Rare Diseases and Orphan Drugs

Biography

Biography: Alan B Moy

Abstract

Pluripotent stem cells represent a potential regenerative medicine for several orphan diseases because the cells exhibit broad plasticity. Induced pluripotent stem cells (IPSC) have the potential to serve as an autologous as well as an allogeneic cell therapy. However, IPSC therapy has not yet been fully realized because the IPSC reprogramming methods have historically required viral gene delivery and oncogenes in order to create a final IPSC product.

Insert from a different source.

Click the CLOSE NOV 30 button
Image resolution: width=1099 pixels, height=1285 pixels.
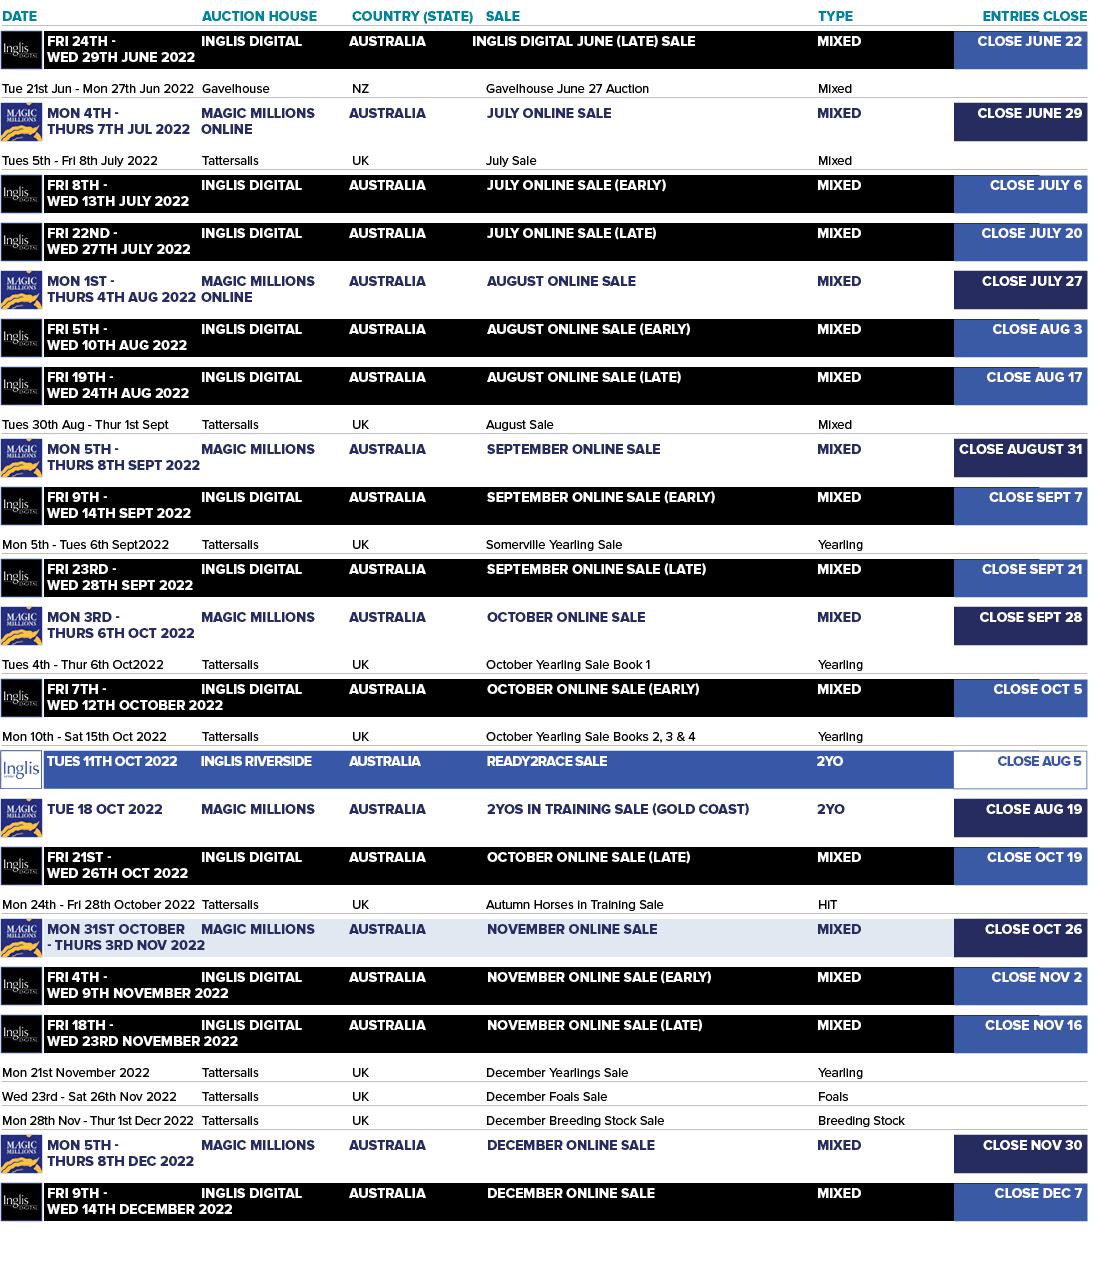1020,1153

Non-integrating IPSC reprogramming approaches like self-replicating ribonucleic acid and Sendai virus have been developed to reduce the tumorgenicity risk. However, these reprogramming methods still pose significant costs and oncogenic risk because they utilized the oncogenes, c-Myc and Lin28. Episomal reprogramming is a safe reprogramming approach to produce clinical-grade IPSC therapies. However, the reprogramming efficiency of episomal vectors has been inefficient and has required c-Myc and Lin28 to compensate for the low efficiency. We have developed a combinatorial reprogramming approach of small molecules and a novel episomal construct that is free of c-Myc and Lin28. The combinatorial approach significantly increased the reprogramming efficiency. Further, the reprogramming method also utilized a well-defined tissue cultured media that is feeder-free, xeno-free and matrigel-free. This combinatorial reprogramming approach is now poised to transition into GMP operations, which would satisfy regulatory requirements. The opportunity now exists to develop clinical-grade and safe IPSC for a variety of orphan diseases.